Tornado-hit towns in Kentucky experience slow recovery


DAWSON SPRINGS, Ky. – Just over a month ago, tornadoes swept through small towns in several states, especially Kentucky, and wiped out communities.

Now, these cities in need fear they will become the America too many people have forgotten.

“It’s not a rich city,” Lisa Barnes said.

Barnes works for the Housing Authority in Dawson Springs. It is surrounded by houses marked by stilts … or by empty plots where the stilts have been removed.

“Everyone’s pretty much low income here,” Barnes said, “and it’s going to be hard for them to rebuild and start all over again.”

One of the destroyed houses belonged to his father, Consey Pagano, who died in May 2021 of COVID-19. A month later, everything is still there: his father’s favorite chair, lawn mower and bed, all within sight, all out of reach.

“I haven’t set foot on this property,” Barnes said. “I did not have the time.”

When the tornadoes first struck, towns like this received media coverage, trucks full of volunteers and nationwide attention. A month later, so many outside are gone, while so many in Dawson Springs are stranded.

Laura and Bob Ford took a day off for Christmas, another when it snowed. For the rest, they pack what they can in the city they have lived in for decades.

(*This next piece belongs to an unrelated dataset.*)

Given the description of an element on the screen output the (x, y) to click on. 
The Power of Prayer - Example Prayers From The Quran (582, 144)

“I used to ride my bike all around here,” said Bob Ford, “and literally from here it’s… gone. Emotionally, we start hitting a pretty wall. hard.”

They don’t know where they will live next. They haven’t found a new home, even as they are about to say goodbye to the old one.

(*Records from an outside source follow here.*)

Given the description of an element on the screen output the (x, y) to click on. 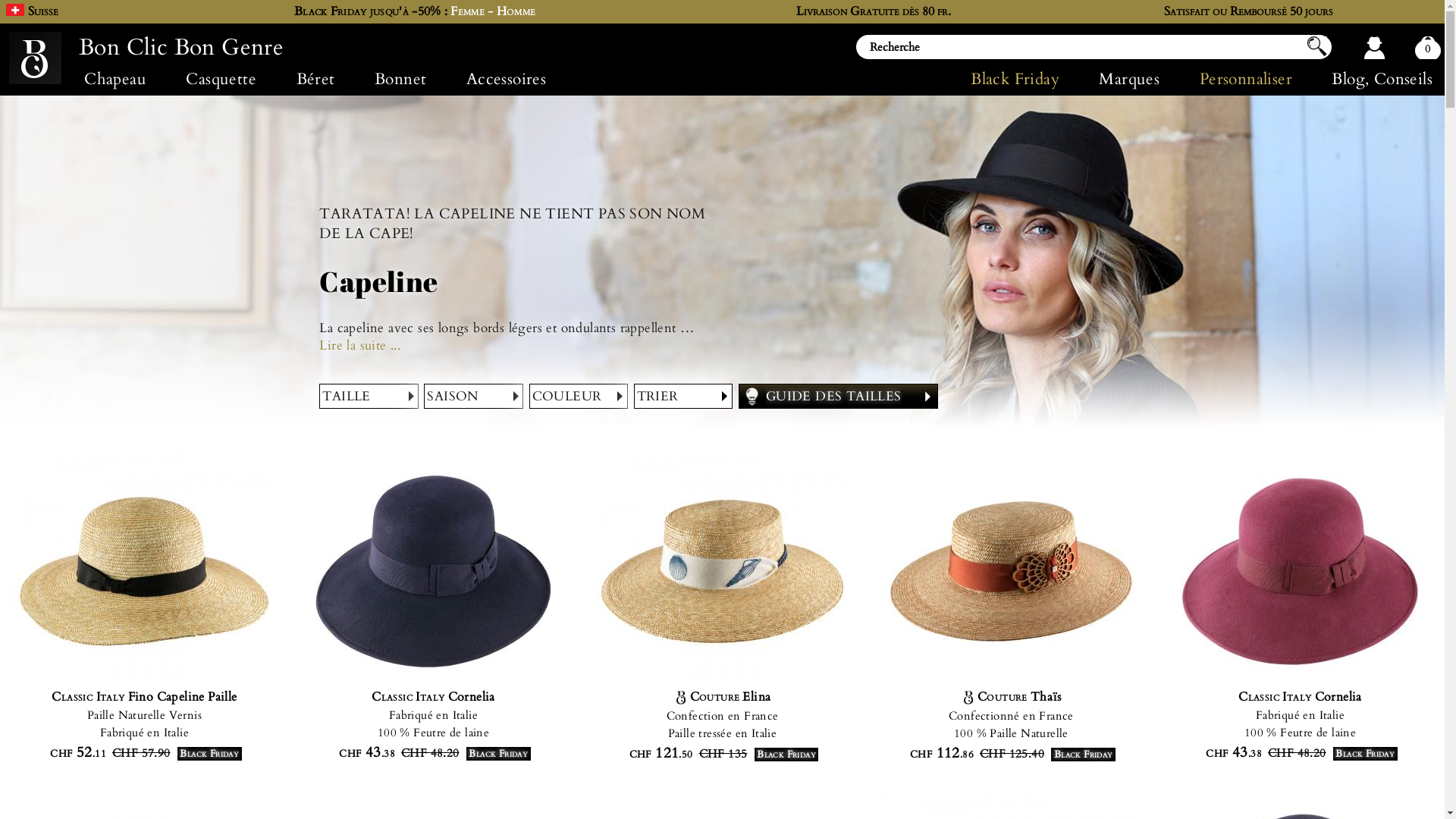
Classic ItalyFino Capeline Paille Element type: text (144, 696)
Accessoires Element type: text (506, 78)
Suisse Element type: text (43, 11)
Blog, Conseils Element type: text (1371, 78)
Bonnet Element type: text (400, 78)
CoutureElina Element type: text (722, 696)
COULEUR Element type: text (578, 395)
Classic ItalyCornelia Element type: text (433, 696)
Black Friday Element type: text (1024, 78)
TAILLE Element type: text (368, 395)
Chapeau Element type: text (115, 78)
SAISON Element type: text (473, 395)
Casquette Element type: text (221, 78)
Personnaliser Element type: text (1245, 78)
TRIER Element type: text (683, 395)
Marques Element type: text (1129, 78)
Classic ItalyCornelia Element type: text (1300, 696)
Lire la suite ... Element type: text (507, 345)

For those affected by tornadoes, the consequences move in inches, whether in a city of 2,000 or 10,000. Mayfield, Ky. Saw the most damage – and, initially, the most attention. It has since faded. What remains are irrevocably changed lives and a makeshift memorial to lives that ended too soon.

Tim Brown lives in Mayfield. Every day he goes to the same place downtown and tries to make a dent in the devastation – for free.

“A lot of people were gone,” Brown said. “They came, they did what they had to do and they disappeared. We hope more people will come back and help us.

“People are going to start to go back to their day-to-day lives,” said Barnes, “but don’t forget us… because it’s going to be a long road.”